Far from Seattle,Texas boosters have a hero-spelling problem

William Barret Travis

William Barret Travis

This post has been updated since its original publication through March 6 to cite more misspellings.

Okay, I admit it. This is a rant. And on this topic not for the first time. But it continues to bug me that boosters of the Great State of Texas–where I lived for seven years long before becoming New To Seattle–still can’t spell correctly the name of one of their most celebrated heroes.

The figure in question is William Barret Travis. He was the 26-year-old commander of the Alamo, the San Antonio mission that in 1836 fell to the Mexican Army, which killed everyone inside, including Travis.  But the written message that Travis managed to send out–“I shall never surrender or retreat … Victory or death!”–inspired fellow Texans, who, chanting “Remember the Alamo,” defeated the Mexicans just six weeks later.

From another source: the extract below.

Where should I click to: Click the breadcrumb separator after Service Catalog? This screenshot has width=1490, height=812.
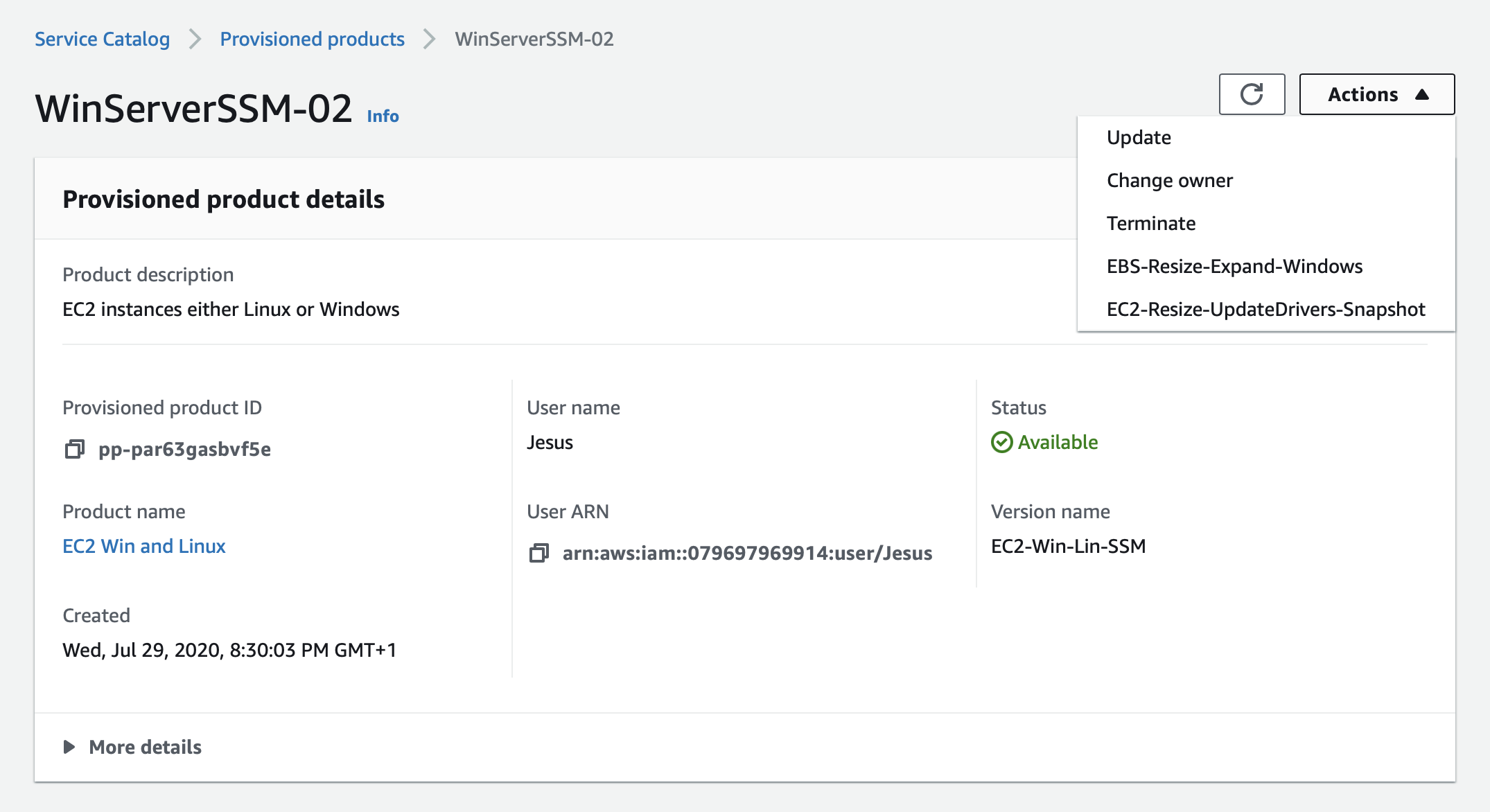click(193, 39)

Here’s why I even care about this. My name happens to be William Barrett, spelled with 2 T’s. Travis spelled his middle name with one T.  For various reasons detailed below, I don’t consider him all that much of a role model. But I still get asked if I am kin or if I was named for him (No and no).

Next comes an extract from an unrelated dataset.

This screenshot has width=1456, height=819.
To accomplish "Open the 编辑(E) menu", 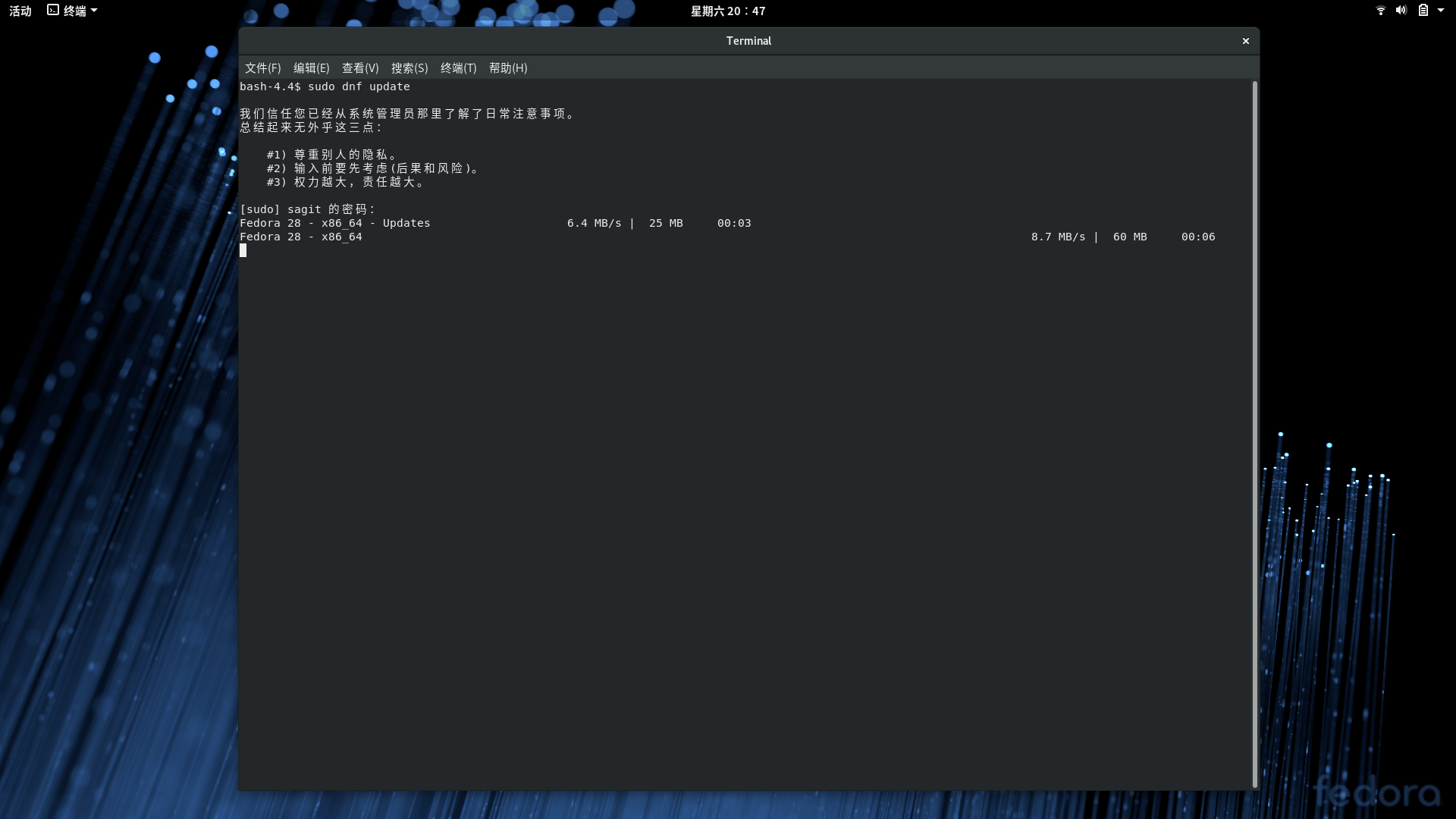I will pyautogui.click(x=311, y=68).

The impending return to the Alamo of his “victory or death” letter nearly two centuries after he wrote it is occasioning a great deal of publicity.

And misspellings. Especially around the Lone Star State.

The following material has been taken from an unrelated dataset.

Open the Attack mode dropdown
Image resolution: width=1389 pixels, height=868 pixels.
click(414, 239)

On February 8 the hometown San Antonio Business Journal reported on “the famous “Victory or Death” letter penned by Alamo hero William Barrett Travis in 1836.” The website of hometown TV station WOIA, the NBC affiliate, did no better on February 21: “Lt. Colonel William Barrett Travis’ famous letter returns to the Alamo this week …”

The official website of San Antonio tourism couldn’t get it right. “One hundred and seventy-seven years ago, Alamo commander William Barrett Travis wrote an urgent letter requesting aid during the Alamo’s siege,” proclaimed a  aJanuary 24 posting on VisitSanAntonio.com. And the Alamo’s own gift shop? The “William Barrett Travis Ring Necklace” can be yours for just $39.99. (UPDATE: After this post went up, the Alamo’s gift shop fixed the spelling.)

More examples: “For the first time since Lt. Col. William Barrett Travis penned the letter from the then-besieged Alamo,” began a January 17 post on the website of KTRE, the ABC TV affiliate in Lubbock. Texas. The letter was “written by William Barrett Travis,” declared a February 2 story in suburban Dallas’s Denton Record-Chronicle, which also botched the spelling in a story on February 17. The same day, so did a weekly business newsace,paper in El Paso. KTBC, the Fox affiliate in nearby Austin, fared no better on February 13.

“The return of Col. William Barrett Travis’ ‘Victory or Death’ letter,” proclaimed a January 22 post on TexasVeteransBlog.com. A January 12 article on something called AmericanThinker.com managed to misspell the name in an article entitled, ironically enough, “Disrespecting American Heroes.”

The blunders go on and on. The New York Times on March 6, the same day as the Plainview Daily Herald (another Texas newspaper).

Over the years, Travis’s full name has been blown by all kinds of other of publications that should know better. This lengthy list includes Texas Monthly, The Dallas Morning News, the Houston Chronicle and–a number of times–the San Antonio Express-News, which managed to get it wrong yet again on February 22. And by all kinds of elected Texas politicians. And, judging from a 2011 death notice, by relatives of one actual Travis family descendant.

The hero worshippers of Travis tend to leave out a lot of stuff. He had abandoned a wife and two children (one unborn) in Alabama after likely killing a man. Upon his arrival, Travis told everyone in Texas he was single, although he wasn’t. His 1831 immigration to Texas, then part of Mexico, was totally against Mexican law. Indeed, many who sing his praises are the same folks who want a high wall and armed guards along the Rio Grande to keep out Mexican nationals whose presence would be just as illegal now in Texas as his was in 1836.

All right. Rant over. You can resume your daily activities.